Tensor decomposition has traditionally suffered from high computational complexi...

verdverm · 2025-01-22T04:59:45 1737521985

My math is rusty, but it looks to have a higher complexity than the original attention. I cannot say if it is an issue. Generally it seems we are willing to spend more computation at training time if it produces better results at inference time. In this case they are reducing the resources needed at inference time (an order of magnitude for the KV cache) or enabling longer sequences given the same resources.

There's another paper I saw yesterday, "Element-wise Attention is All You Need" which looks like an early preprint, written by a solo author with a solo A800, and tested on some smaller problems. If the results hold up for language benchmarks, it could reduce resource requirements during training as well. It looks to have a lower complexity when scaling

https://arxiv.org/abs/2501.05730

davmre · 2025-01-22T08:45:44 1737535544

They're not proposing to apply tensor decomposition to an existing collection of weights. It's an architecture in which the K, V, and Q tensors are constructed as a product of factors. The model works with the factors directly and you just need to compute their product on the forward pass (and adjoints on the backwards pass), so there's no decomposition.

absolutelastone · 2025-01-22T05:01:05 1737522065

Looks like it's just a matrix decomposition in the paper. I'm guessing anyway. These attention papers are always a painful mix of mathematical, quasi-mathematical, and information retrieval jargon.

There is something in the github repo about higher-order decompositions. Don't find where the method for factoring is given.

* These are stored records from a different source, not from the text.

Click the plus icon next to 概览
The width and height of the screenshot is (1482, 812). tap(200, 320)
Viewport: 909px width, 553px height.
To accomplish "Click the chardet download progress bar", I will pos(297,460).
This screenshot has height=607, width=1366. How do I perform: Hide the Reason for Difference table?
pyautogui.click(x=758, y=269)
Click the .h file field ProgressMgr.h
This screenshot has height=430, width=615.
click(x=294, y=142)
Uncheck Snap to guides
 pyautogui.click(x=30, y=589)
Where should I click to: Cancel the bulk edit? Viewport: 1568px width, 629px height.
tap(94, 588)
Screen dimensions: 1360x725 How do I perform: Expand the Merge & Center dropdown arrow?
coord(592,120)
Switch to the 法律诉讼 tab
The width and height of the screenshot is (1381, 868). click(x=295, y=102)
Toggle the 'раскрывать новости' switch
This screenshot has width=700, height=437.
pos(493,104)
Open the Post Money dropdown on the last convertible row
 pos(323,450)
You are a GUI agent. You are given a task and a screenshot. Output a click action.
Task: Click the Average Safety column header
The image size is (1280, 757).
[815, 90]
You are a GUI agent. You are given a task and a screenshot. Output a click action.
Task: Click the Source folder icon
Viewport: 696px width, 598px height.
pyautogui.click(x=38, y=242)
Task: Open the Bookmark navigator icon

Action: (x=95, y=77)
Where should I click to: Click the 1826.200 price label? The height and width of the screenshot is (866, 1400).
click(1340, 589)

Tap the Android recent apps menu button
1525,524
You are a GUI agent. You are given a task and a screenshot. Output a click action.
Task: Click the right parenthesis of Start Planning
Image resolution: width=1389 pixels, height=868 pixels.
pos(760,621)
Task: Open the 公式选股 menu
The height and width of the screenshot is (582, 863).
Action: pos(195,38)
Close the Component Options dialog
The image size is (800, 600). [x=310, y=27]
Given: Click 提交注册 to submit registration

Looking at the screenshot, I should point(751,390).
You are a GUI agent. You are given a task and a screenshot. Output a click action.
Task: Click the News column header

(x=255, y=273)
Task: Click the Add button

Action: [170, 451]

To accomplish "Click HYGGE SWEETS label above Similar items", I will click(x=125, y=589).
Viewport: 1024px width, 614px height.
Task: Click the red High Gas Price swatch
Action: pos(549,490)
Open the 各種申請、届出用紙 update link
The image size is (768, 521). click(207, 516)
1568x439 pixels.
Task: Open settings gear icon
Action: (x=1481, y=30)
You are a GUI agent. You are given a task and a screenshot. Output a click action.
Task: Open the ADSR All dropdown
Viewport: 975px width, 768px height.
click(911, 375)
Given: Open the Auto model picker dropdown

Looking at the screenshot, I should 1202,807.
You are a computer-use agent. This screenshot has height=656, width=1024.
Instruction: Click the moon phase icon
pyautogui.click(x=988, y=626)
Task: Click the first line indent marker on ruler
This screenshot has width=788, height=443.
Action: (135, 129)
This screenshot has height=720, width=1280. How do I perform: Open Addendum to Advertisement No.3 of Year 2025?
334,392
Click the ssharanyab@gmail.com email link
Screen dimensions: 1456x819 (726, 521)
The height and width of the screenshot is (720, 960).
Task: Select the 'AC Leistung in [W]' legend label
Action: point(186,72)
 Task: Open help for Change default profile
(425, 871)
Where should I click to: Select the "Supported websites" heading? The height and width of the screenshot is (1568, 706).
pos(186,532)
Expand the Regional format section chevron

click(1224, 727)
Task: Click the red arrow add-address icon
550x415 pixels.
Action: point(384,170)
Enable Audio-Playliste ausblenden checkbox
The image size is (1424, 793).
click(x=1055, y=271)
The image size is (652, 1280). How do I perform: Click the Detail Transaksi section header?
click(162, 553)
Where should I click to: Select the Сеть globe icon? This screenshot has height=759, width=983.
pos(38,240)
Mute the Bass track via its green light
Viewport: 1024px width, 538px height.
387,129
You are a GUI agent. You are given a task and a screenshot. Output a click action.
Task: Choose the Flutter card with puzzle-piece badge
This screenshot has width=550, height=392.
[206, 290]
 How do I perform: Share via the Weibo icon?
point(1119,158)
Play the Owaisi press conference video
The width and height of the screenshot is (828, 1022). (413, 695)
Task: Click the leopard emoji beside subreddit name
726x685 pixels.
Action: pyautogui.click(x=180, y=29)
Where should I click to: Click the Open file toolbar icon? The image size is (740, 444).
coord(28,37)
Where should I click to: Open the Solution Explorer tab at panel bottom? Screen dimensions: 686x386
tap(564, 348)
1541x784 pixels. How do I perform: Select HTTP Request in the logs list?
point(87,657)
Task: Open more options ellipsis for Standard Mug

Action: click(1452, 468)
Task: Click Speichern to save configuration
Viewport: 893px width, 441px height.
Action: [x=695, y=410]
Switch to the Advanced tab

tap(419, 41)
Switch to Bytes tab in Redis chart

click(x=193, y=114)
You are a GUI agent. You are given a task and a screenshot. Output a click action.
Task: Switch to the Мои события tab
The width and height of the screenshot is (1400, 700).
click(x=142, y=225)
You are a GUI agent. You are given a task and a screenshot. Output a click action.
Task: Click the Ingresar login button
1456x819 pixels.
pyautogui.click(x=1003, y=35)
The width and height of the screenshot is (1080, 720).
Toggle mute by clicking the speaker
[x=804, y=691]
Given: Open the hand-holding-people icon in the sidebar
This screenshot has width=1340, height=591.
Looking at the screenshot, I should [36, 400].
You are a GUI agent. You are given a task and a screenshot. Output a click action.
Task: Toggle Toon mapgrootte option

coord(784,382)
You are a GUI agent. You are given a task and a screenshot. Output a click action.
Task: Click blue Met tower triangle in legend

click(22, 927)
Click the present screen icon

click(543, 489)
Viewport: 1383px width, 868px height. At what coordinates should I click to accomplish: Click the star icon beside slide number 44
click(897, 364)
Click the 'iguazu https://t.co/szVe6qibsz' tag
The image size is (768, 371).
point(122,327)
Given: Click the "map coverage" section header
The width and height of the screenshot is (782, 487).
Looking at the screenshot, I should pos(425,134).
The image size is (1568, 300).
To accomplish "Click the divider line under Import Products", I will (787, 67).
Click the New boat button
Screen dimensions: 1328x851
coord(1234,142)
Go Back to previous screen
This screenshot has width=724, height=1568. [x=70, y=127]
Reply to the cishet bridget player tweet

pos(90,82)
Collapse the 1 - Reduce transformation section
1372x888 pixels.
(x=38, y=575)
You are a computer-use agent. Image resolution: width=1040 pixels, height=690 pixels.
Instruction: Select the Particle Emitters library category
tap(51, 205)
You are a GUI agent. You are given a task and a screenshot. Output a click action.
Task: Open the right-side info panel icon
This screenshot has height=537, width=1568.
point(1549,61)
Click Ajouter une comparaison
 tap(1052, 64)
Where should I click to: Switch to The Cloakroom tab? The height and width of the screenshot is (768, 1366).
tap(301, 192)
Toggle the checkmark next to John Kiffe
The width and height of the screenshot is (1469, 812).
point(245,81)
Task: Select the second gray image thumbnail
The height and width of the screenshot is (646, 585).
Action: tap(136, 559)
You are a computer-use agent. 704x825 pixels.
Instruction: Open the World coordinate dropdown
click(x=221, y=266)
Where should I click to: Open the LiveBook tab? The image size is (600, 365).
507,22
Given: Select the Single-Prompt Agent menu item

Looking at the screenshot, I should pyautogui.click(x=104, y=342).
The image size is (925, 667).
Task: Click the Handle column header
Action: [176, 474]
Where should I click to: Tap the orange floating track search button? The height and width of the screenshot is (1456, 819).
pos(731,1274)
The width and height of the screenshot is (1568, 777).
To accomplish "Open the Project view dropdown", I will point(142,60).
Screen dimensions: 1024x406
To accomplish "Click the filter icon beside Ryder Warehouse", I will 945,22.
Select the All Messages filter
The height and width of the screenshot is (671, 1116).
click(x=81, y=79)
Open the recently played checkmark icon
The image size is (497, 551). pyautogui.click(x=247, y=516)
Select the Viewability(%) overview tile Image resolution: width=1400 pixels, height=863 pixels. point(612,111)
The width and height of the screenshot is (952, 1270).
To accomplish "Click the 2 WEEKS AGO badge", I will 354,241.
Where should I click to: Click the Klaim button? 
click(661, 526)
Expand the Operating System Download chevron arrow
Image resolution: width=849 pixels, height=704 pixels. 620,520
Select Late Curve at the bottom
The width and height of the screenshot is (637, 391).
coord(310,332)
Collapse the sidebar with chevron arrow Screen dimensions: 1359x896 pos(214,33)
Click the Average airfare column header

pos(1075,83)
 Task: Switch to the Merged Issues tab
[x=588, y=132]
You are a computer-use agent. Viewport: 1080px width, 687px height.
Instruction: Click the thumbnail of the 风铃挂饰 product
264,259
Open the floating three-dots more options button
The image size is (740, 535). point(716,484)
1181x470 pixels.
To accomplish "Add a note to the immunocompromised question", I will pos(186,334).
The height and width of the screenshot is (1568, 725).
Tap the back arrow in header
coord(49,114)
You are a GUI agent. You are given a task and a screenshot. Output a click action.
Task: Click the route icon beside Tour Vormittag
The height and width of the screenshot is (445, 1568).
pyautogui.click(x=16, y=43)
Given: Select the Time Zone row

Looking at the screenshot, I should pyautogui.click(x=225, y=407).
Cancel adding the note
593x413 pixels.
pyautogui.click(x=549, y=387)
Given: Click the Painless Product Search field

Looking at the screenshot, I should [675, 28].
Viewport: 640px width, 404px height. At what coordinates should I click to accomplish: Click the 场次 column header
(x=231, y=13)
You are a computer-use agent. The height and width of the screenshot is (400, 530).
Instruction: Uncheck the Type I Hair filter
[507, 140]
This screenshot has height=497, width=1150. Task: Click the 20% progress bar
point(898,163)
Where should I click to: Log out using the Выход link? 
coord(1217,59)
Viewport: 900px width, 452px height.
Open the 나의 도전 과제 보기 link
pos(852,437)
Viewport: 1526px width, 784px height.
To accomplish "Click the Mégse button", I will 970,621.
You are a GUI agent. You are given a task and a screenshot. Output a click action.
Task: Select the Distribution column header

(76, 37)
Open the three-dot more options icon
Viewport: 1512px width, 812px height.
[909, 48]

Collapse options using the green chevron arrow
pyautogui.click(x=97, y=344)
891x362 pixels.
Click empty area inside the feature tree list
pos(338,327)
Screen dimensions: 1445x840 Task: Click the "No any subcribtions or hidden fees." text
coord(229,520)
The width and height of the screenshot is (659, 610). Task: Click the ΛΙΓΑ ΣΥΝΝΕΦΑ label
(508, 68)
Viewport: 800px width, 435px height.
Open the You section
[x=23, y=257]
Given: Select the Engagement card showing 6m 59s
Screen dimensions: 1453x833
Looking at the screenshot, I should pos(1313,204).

verdverm · 2025-01-22T05:04:35 1737522275

I chuckled when I read, in S-3.1

> Specifically, for each token t, with a small abuse of notation, we define:

jamessb · 2025-01-22T10:53:57 1737543237

"Abuse of notation" is a commonly used term: https://en.wikipedia.org/wiki/Abuse_of_notation

dartos · 2025-01-22T05:09:22 1737522562

At a sniff test it would make sense.

Trading computational complexity for space.